*** RECORDS SUPPLIED Section Begins ***

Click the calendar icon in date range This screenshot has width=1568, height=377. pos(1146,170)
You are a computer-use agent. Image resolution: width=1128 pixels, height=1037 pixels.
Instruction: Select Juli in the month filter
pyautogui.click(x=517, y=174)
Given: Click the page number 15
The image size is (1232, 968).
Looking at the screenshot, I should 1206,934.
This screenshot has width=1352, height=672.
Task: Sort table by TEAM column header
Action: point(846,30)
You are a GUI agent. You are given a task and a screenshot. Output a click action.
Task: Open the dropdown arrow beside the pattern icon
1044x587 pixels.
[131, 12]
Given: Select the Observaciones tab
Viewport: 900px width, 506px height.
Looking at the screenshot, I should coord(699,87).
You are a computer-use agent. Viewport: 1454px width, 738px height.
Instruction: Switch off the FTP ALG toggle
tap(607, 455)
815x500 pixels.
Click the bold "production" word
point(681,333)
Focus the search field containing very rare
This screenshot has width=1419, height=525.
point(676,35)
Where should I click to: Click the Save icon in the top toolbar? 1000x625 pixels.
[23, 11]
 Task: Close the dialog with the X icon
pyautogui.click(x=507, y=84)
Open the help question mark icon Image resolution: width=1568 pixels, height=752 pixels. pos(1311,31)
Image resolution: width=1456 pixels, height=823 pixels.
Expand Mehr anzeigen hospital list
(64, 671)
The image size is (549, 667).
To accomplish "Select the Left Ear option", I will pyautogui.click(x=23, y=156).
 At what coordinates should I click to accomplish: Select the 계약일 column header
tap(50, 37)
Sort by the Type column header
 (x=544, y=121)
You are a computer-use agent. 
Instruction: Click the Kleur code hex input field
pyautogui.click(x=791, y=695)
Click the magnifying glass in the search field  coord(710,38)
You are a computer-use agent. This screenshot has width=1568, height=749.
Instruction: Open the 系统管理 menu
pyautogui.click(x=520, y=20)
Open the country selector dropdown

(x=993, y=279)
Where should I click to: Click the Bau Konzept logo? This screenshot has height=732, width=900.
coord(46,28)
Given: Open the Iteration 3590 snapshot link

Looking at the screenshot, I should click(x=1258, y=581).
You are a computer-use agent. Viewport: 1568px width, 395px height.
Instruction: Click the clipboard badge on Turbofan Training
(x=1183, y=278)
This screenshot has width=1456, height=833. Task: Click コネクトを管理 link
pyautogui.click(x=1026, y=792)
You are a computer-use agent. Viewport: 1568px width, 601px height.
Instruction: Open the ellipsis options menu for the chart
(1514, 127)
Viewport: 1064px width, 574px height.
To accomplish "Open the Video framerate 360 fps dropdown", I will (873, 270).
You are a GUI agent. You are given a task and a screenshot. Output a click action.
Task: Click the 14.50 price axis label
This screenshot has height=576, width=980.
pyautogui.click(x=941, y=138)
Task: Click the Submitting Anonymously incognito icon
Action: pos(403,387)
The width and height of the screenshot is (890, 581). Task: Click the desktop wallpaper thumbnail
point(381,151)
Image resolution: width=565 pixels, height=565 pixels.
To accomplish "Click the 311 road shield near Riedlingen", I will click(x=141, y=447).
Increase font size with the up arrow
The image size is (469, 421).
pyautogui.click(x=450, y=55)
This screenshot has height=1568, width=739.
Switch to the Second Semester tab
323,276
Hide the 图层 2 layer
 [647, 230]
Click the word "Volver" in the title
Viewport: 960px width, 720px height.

*** RECORDS SUPPLIED Section Ends ***

PROBLEM TO SOLVE -
Would you quote everything above from the line containing "The image size is (1232, 968)." down to the line containing "Click the magnifying"? Include both of those lines and nothing else.

RESPONSE -
The image size is (1232, 968).
Looking at the screenshot, I should 1206,934.
This screenshot has width=1352, height=672.
Task: Sort table by TEAM column header
Action: point(846,30)
You are a GUI agent. You are given a task and a screenshot. Output a click action.
Task: Open the dropdown arrow beside the pattern icon
1044x587 pixels.
[131, 12]
Given: Select the Observaciones tab
Viewport: 900px width, 506px height.
Looking at the screenshot, I should coord(699,87).
You are a computer-use agent. Viewport: 1454px width, 738px height.
Instruction: Switch off the FTP ALG toggle
tap(607, 455)
815x500 pixels.
Click the bold "production" word
point(681,333)
Focus the search field containing very rare
This screenshot has width=1419, height=525.
point(676,35)
Where should I click to: Click the Save icon in the top toolbar? 1000x625 pixels.
[23, 11]
 Task: Close the dialog with the X icon
pyautogui.click(x=507, y=84)
Open the help question mark icon Image resolution: width=1568 pixels, height=752 pixels. pos(1311,31)
Image resolution: width=1456 pixels, height=823 pixels.
Expand Mehr anzeigen hospital list
(64, 671)
The image size is (549, 667).
To accomplish "Select the Left Ear option", I will pyautogui.click(x=23, y=156).
 At what coordinates should I click to accomplish: Select the 계약일 column header
tap(50, 37)
Sort by the Type column header
 (x=544, y=121)
You are a computer-use agent. 
Instruction: Click the Kleur code hex input field
pyautogui.click(x=791, y=695)
Click the magnifying glass in the search field  coord(710,38)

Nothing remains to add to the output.